Questo risultato rispecchiava quelli già ottenuti in altri esperimenti simili nei quali l’aloe era riuscita a limitare la crescita neoplastica. L’effetto è dovuto principalmente all’azione di alcuni componenti del succo di aloe, i cosiddetti antrachinoni, i quali avrebbero effetto immunostimolante e che si erano già dimostrati efficaci nel bloccare o nel diminuire la crescita di cellule leucemiche e di altri tipi di tumori.
Dagli studi sono però emersi anche alcuni effetti inattesi. Sembra infatti che, se stimolati dalla luce ultravioletta (basterebbe quella di una lunga esposizione al sole), gli antrachinoni avrebbero un effetto opposto, di stimolazione del tumore, soprattutto a carico dei tumori della pelle. In alcuni esperimenti su cavie, inoltre, si è notato un effetto stimolante e non inibente sulla crescita di tumori artificialmente indotti e questo sembra dovuto al contenuto di aloina, una sostanza abbondantemente presente nelle foglie della pianta.

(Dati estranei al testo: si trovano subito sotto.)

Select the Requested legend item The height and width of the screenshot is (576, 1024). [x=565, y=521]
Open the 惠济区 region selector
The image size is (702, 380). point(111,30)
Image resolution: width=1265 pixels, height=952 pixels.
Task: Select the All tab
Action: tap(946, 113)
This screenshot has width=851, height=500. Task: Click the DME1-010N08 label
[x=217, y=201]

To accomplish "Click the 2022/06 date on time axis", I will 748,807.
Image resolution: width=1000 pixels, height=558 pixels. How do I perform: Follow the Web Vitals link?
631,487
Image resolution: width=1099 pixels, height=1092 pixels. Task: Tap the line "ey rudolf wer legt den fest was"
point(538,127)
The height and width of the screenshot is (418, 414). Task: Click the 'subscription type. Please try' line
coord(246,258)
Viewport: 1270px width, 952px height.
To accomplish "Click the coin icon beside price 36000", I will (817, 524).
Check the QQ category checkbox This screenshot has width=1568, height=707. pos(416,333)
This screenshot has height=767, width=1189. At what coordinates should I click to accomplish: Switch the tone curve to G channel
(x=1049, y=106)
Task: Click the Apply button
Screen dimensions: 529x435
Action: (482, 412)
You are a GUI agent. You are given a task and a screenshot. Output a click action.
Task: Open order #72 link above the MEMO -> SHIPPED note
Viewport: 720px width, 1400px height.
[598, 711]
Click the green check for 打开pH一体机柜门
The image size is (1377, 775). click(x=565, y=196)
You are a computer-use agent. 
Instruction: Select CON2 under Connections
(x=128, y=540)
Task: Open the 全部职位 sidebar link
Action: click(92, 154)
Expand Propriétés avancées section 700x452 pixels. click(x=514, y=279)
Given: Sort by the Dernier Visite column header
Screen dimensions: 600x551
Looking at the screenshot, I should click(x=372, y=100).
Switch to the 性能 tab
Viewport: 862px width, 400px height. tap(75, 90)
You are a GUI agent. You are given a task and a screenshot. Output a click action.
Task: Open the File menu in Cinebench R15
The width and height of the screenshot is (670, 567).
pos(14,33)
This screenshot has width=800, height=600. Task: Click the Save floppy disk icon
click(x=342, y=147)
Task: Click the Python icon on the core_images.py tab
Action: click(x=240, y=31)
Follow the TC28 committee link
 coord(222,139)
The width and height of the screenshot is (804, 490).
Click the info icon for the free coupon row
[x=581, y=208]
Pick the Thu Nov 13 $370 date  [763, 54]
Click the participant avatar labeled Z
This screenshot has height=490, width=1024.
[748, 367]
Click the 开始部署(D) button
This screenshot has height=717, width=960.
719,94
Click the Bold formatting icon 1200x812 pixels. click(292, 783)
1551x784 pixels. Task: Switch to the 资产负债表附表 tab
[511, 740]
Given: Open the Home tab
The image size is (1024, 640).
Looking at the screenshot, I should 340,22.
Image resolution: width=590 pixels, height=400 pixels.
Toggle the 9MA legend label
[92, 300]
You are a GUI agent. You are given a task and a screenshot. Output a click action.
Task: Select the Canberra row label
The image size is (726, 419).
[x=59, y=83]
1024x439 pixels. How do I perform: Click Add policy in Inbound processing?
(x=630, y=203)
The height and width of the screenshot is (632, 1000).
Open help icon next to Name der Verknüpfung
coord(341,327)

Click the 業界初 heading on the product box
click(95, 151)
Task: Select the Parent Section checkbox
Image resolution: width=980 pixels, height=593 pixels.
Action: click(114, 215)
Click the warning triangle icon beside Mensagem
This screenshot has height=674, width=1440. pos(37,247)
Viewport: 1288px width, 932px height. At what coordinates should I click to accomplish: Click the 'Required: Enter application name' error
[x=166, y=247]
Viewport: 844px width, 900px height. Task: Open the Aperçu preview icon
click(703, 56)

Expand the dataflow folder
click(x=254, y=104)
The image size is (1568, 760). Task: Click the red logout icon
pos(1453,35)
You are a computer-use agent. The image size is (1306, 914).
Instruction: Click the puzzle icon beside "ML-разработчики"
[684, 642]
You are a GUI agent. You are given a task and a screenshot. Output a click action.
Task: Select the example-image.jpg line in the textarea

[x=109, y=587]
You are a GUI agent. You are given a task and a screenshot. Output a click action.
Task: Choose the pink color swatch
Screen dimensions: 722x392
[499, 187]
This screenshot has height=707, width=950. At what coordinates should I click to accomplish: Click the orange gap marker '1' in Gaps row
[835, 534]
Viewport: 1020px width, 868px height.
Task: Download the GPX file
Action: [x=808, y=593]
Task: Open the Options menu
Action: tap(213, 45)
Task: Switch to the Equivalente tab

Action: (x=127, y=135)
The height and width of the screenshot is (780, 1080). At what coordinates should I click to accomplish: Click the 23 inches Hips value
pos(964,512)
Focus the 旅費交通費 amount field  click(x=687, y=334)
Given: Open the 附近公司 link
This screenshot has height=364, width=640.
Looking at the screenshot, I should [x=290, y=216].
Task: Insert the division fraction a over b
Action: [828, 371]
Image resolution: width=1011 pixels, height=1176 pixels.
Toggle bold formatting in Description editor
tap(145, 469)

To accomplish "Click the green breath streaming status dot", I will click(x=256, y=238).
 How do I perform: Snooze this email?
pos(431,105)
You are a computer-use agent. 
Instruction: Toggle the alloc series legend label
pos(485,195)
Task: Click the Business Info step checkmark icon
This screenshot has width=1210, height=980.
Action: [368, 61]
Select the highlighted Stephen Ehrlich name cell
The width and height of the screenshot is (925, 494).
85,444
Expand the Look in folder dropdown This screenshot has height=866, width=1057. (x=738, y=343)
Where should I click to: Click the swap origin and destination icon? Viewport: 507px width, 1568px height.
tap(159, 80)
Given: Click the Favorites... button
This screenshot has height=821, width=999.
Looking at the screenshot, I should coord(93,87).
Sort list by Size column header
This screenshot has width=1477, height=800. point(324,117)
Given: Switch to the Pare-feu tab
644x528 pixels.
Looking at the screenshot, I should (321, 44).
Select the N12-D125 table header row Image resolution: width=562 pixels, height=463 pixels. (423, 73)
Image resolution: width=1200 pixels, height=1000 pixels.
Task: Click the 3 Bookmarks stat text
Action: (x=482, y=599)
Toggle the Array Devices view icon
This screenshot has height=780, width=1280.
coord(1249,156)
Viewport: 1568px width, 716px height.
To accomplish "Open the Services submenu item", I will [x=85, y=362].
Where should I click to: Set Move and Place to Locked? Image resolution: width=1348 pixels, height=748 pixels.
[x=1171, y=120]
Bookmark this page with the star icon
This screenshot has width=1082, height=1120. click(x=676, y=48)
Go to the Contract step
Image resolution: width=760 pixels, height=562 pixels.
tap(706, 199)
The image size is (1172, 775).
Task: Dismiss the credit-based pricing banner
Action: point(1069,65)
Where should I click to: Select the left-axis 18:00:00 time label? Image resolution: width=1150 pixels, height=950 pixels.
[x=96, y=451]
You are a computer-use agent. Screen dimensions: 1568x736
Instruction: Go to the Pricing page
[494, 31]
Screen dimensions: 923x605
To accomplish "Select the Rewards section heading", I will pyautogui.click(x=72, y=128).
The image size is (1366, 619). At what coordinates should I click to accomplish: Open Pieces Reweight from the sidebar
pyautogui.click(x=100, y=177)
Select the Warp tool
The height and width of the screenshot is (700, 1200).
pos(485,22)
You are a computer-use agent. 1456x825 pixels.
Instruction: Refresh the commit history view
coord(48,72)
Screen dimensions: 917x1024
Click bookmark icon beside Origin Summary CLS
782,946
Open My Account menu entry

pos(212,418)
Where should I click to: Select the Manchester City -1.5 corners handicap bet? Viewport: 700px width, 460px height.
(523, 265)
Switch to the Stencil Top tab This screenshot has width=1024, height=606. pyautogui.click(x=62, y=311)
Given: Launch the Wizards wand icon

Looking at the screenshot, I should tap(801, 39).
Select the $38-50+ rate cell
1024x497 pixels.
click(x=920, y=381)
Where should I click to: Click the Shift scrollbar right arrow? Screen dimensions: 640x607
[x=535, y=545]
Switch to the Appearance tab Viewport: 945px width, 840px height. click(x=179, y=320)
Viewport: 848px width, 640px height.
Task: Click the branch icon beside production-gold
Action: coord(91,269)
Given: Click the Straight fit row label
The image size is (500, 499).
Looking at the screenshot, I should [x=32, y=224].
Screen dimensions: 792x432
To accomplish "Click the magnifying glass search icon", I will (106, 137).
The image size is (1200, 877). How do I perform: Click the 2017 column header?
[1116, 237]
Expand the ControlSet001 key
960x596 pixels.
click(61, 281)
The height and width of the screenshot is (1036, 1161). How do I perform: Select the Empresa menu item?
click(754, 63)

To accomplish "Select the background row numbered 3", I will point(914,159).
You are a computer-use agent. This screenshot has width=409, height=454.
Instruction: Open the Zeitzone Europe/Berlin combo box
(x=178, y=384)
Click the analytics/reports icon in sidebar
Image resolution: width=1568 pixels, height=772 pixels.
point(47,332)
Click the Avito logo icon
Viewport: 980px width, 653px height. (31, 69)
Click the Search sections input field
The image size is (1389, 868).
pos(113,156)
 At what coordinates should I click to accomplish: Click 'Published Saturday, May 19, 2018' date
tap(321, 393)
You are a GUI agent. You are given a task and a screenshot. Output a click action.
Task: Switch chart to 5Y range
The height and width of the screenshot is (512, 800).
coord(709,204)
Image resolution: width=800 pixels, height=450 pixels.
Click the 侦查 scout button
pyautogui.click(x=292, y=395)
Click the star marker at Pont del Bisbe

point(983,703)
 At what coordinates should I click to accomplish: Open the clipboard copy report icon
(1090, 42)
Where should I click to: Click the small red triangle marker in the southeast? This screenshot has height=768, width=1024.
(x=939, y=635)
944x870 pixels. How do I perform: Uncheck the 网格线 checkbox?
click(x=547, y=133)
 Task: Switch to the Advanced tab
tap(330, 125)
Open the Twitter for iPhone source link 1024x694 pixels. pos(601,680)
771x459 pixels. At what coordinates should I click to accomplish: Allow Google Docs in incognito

Per questo effetto la FDA statunitense ha chiesto la rimozione di questa sostanza da tutti gli integratori in vendita negli Stati Uniti. I risultati quindi, seppur incoraggianti, non sono univoci e sufficienti per farci parlare di “cura del cancro”. Non sono segnalati importanti effetti collaterali, anche se l’azione lassativa può essere poco indicata in persone dal fisico indebolito da malattia, e in generale non si tratta di vegetale tossico. In alcuni Stati però esistono formulazioni di aloe da somministrare endovena, in questo caso sono stati segnalati gravi effetti collaterali e alcuni casi letali.
Gli studi sulla sostanza proseguono, di sicuro non è possibile al momento considerare l’aloe e i suoi derivati come cure per il cancro affidabili e sicure e non bisogna credere nemmeno ai tanti venditori che infuriano sul web (anche con metodi di vendita multilevel) i quali di fronte a premesse ancora deboli fanno promesse illusorie e distorte.